EVERGREEN, Colo., Sept. 9, 2020 /PRNewswire-PRWeb/ -- Phylum, a DevSecOps startup committed to derisking the open-source ecosystem, announced today the launch of their first software tool. The tool, also called Phylum, applies machine learning and data mining to identify and assess potential threats rooted in open-source software dependencies.
It used to be a simple-enough task for a cybersecurity firm to manually track and patch vulnerabilities in open-source software ecosystems. But today those ecosystems are simply too big. The JavaScript ecosystem alone has grown from around 12,500 published packages in 2015 to nearly 1.5 million today. It's easy to see that current solutions, relying on manual analysis, simply can't keep up.

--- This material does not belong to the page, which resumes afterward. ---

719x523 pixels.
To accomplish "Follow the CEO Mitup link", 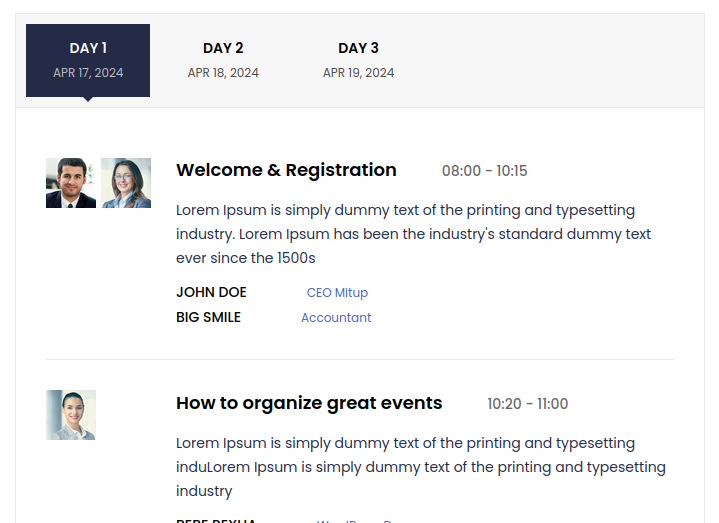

And patching vulnerabilities is just the tip of the iceberg. When a bad actor gets write access to a piece of open-source code, they can inject malware, malicious ads, cryptominers, and other attacks into any package that relies on that code. Because packages depend upon dozens of other packages, which themselves depend on dozens more, every time a developer uses open-source code, they may be opening thousands of back doors into their build environment. "Our industry has gotten pretty good at patching vulns and reacting quickly to the 'known unknowns' when an attack is taking place," says Peter Morgan, President of Phylum. "Now we see the attacks moving upstream, creating 'unknown unknowns' by covertly infecting one package among thousands. It's a problem that's increasing at a pretty alarming rate."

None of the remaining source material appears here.